§ **Testo selezionato**:
※
Giacobbe partì da Bersabea e si diresse verso Carran. Capitò così in un luogo, dove passò la notte, perché il sole era tramontato; prese là una pietra, se la pose come guanciale e si coricò in quel luogo. Fece un sogno: una scala poggiava sulla terra, mentre la sua cima raggiungeva il cielo; ed ecco, gli angeli di Dio salivano e scendevano su di essa. Ecco, il Signore gli stava davanti e disse: «Io sono il Signore, il Dio di Abramo, tuo padre, e il Dio di Isacco. A te e alla tua discendenza darò la terra sulla quale sei coricato. La tua discendenza sarà innumerevole come la polvere della terra; perciò ti espanderai a occidente e a oriente, a settentrione e a mezzogiorno. E si diranno benedette, in te e nella tua discendenza, tutte le famiglie della terra. Ecco, io sono con te e ti proteggerò dovunque tu andrai; poi ti farò ritornare in questa terra, perché non ti abbandonerò senza aver fatto tutto quello che ti ho detto».
Giacobbe si svegliò dal sonno e disse: «Certo, il Signore è in questo luogo e io non lo sapevo»” (Gen 28, 10-16) .
La nostra esistenza ha delle coordinate invisibili ma sommamente reali. Perché, secondo quanto diceva il racconto del Piccolo principe, le cose invisibili si vedono col cuore e però sono quelle che contano.
Possiamo riprendere le tre coordinate espresse nel brano di Giacobbe: la Provvidenza come sfondo generale; la Parola; la Promessa.
※
§ **Dati**:
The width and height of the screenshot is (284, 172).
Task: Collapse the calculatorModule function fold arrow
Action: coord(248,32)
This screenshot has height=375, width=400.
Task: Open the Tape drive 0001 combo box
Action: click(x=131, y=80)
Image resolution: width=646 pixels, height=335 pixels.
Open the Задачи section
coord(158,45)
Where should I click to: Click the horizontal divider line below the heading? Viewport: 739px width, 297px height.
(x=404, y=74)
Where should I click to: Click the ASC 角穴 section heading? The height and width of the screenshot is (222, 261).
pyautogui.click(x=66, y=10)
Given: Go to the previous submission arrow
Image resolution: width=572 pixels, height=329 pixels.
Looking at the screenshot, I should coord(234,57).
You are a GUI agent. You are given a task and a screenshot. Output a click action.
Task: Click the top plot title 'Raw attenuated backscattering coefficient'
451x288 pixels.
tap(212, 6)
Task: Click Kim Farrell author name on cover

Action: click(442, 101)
※
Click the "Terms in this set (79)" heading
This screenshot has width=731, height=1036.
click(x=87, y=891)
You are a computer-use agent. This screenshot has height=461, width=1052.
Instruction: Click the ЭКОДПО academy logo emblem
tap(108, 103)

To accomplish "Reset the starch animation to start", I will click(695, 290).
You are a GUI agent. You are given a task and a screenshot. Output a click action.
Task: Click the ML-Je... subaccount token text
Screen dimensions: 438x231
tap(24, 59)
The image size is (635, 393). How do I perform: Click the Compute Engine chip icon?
※
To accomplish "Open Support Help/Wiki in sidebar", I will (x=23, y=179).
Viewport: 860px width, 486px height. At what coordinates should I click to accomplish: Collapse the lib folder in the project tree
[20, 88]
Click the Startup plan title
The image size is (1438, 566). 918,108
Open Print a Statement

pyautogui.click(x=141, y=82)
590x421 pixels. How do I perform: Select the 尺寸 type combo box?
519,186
※
§ **Compito richiesto**: Puoi riscrivere la parte del testo selezionato compresa tra "La nostra esistenza" e "Parola; la Promessa.", estremi inclusi, sostituendo "brano" con "passo"?

§ **Risultato finale**:
La nostra esistenza ha delle coordinate invisibili ma sommamente reali. Perché, secondo quanto diceva il racconto del Piccolo principe, le cose invisibili si vedono col cuore e però sono quelle che contano.
Possiamo riprendere le tre coordinate espresse nel passo di Giacobbe: la Provvidenza come sfondo generale; la Parola; la Promessa.